A colleague, Janine, mainly answers questions to do with English classes, especially grammar and spelling, and explains that the majority of the hundreds of queries they receive daily are through Facebook, since many homes in the Philippines do not have Wi-Fi connection, but they do have phone data plans that allow them to connect to the social network for free, without consuming bytes.
Not surprisingly, the Philippines is the country that spends the most time on Facebook in the world.
Like many of Tele-Aral’s teachers, Rochel and Janine worked in a call center while studying, since a decade ago Manila became the world capital of these customer service centers of different multinationals, a sector that before the pandemic employed more than 1 million Filipinos and accounted for 11 percent of the Philippines’ GDP.
“They are professional teachers, they have degrees in education, but a lot of them used to work before in a call center and have experience in customer assistance,” George Tizon, director of education for the Taguig city council and promoter of Tele-Aral, told EFE.
Safety measures are essential: temperature checks at the entrance, mandatory face masks and face shields, separation screens and social distancing between workers to avoid COVID-19 infections in the country with most infections in Southeast Asia, with about 346,500 cases and more than 6,400 deaths, with Manila as the epicenter.

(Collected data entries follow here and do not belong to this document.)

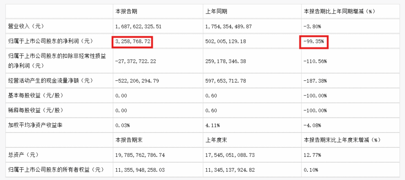
Task: Click the 营业收入（元） row label
Action: 26,26
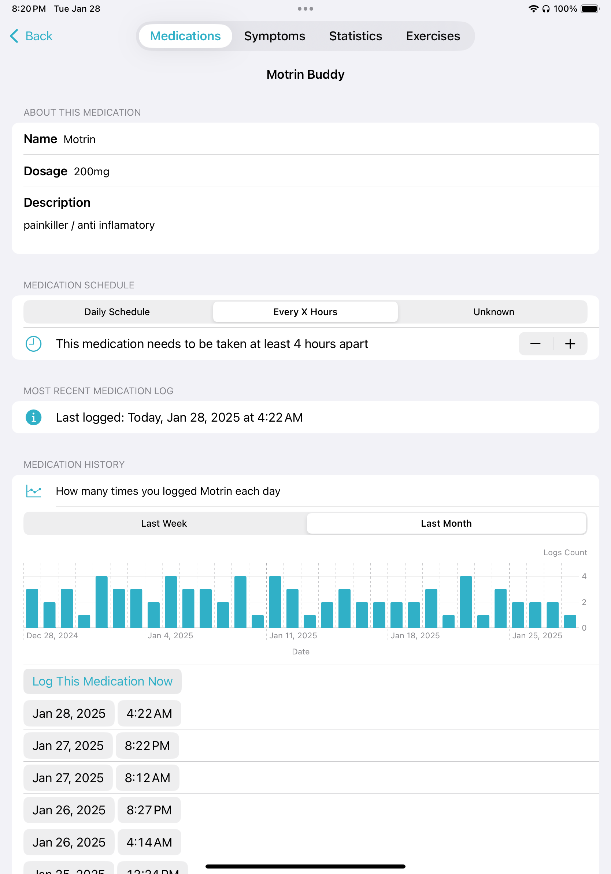Image resolution: width=611 pixels, height=874 pixels.
Task: Switch to the Exercises tab
Action: click(433, 36)
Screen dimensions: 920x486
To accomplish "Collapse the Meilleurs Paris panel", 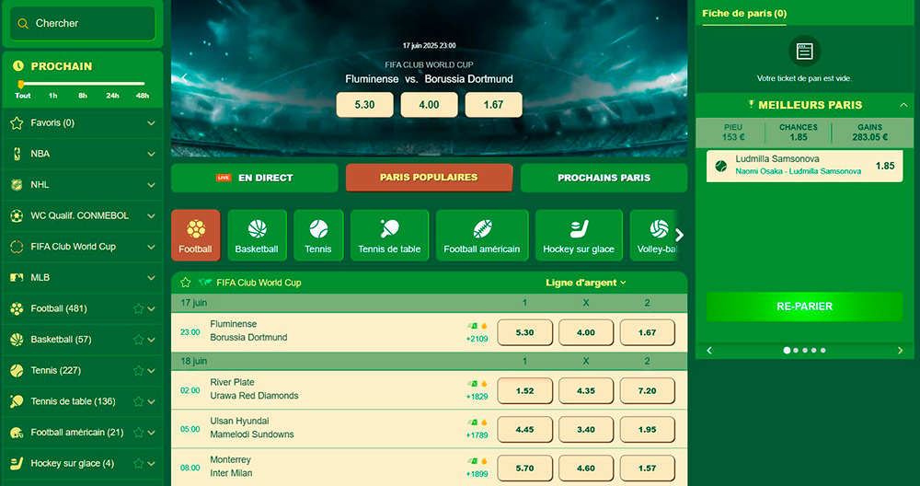I will point(903,105).
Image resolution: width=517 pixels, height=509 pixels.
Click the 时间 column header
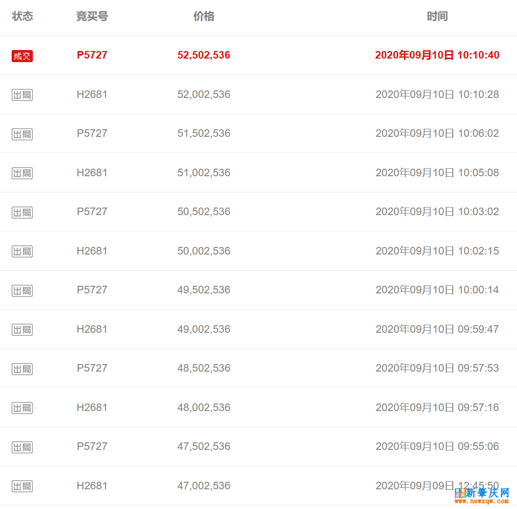[437, 17]
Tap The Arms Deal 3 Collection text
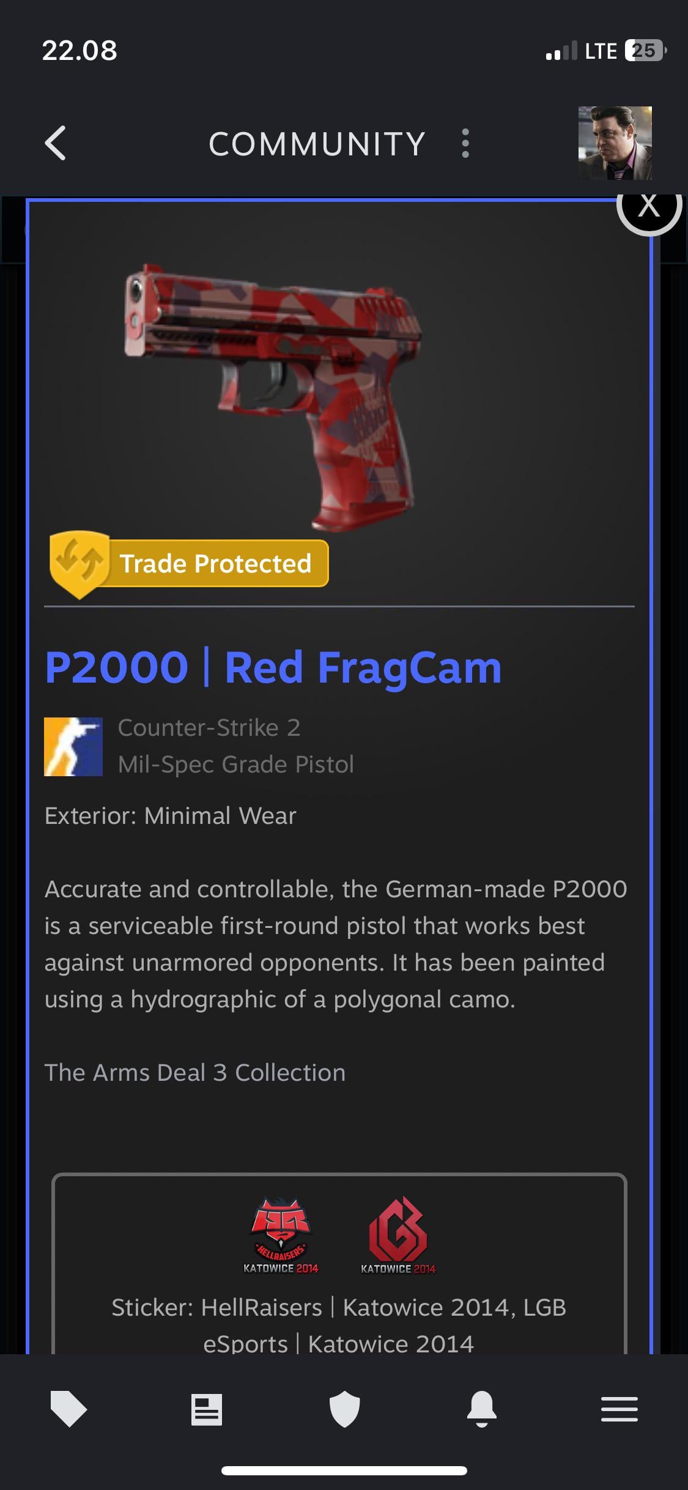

The call center is installed in the Renato Cayetano school, taking advantage of the computer labs of the 10 public secondary schools in Taguig “in order to help the students and the parents who will go through the blended learning for this school year,” Tizon said.
But Tele-Aral is not only a solution to the current COVID-19 crisis – it will be fundamental in the new post-pandemic normal, even when a vaccine is available.
“We are looking for blended face-to-face learning once the vaccine is available. Therefore, in Taguig city, we won’t go back to the traditional classroom setting,” explained Tizon.
Despite initiatives such as Tele-Aral, the Department of Education estimates enrollment this year is 3 million lower than last year and many who have enrolled will have to overcome difficulties in this new teaching model.
In other parts of the capital – where a third of its 14 million inhabitants live below the poverty line – thousands of families have had to make a great financial effort to acquire devices and internet connectivity.
“I had to spend 5,000 (pesos, $103) in buying a cell phone so my two kids can follow the online classes and ask questions to the teachers,” says Christine Gamboa, who is employed as a domestic worker in several houses in Manila.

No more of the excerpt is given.